On a dusty mine road high in the Andes Mountains, a monstrous truck the size of a house rumbles past with its load of 300 tons of ore. Glancing up through the blinding Andean sunlight, the observer struggles to catch a glimpse of the driver in the cabin. That’s because there isn’t one. The machines have taken over the mine. At Quellaveco, Anglo American’s latest copper mine, the mining multinational is presenting a vision of what mining will look like in the future.
Built in Moquegua at a cost of approximately USD 5.5 billion, the mine is expected to produce around 300 000 metric tons annually of copper (plus molybdenum) over the next decade, consolidating Peru’s position as the second largest supplier of the red metal behind neighboring Chile.
One of the largest copper deposits on the planet, the new mine is expected to continue churning out metals for decades to come.

▶ **Data**:

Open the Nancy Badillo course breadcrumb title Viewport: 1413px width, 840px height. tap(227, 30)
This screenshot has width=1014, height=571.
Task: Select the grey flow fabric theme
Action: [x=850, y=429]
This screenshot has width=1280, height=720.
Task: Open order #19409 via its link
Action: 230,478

▶ **Set task 1**:
Answer from the article about the Quellaveco mine:
(a) How many tons of ore does the truck on the mine road carry?
(b) About how much did it cost to build the mine?
(c) Which country does Peru trail as a supplier of copper?
▶ **Set task 2**: Carry on the article about the Quellaveco copper mine, starting after its last sentence.

▶ **Written reply 1**:
(a) 300 tons
(b) Approximately USD 5.5 billion
(c) Chile

▶ **Written reply 2**:
Following a preprogrammed route, the twenty-eight driverless trucks patrol the pit, queueing up to receive blasted ore or waste from the power shovel and then hauling it to the primary crusher or stockpiles, as required. When they meet each other or another vehicle en route, they stop while they work out who has right of way. Epiroc is playing its part with six autonomous Pit Viper drill rigs. Standing almost twenty meters high when in position, the vehicles automatically trundle into place to a series of blast holes.
Quellaveco is far from the first mine to introduce autonomous vehicles. From Australia to Chile, mining companies are racing to introduce new technologies into their operations, to improve productivity, safety and working conditions for employees. But it will be the first greenfield mine project to implement the technology in its initial design.
Safety is one of the major gains of autonomous haulage and drilling. Not only are workers kept out of harm’s way, but the machines are programmed to be much more cautious than human operators would be.
Autonomous vehicles have also proved more productive than conventional machines, maintaining a regular pace throughout the day. In addition, the Pit Viper rigs have proved more accurate than human operators, drilling all holes within 50 centimeters of the location specified in their preprogrammed drill pattern and to the specified length. Accuracy with conventional rigs can be more like 0.8 – 1.2 meters.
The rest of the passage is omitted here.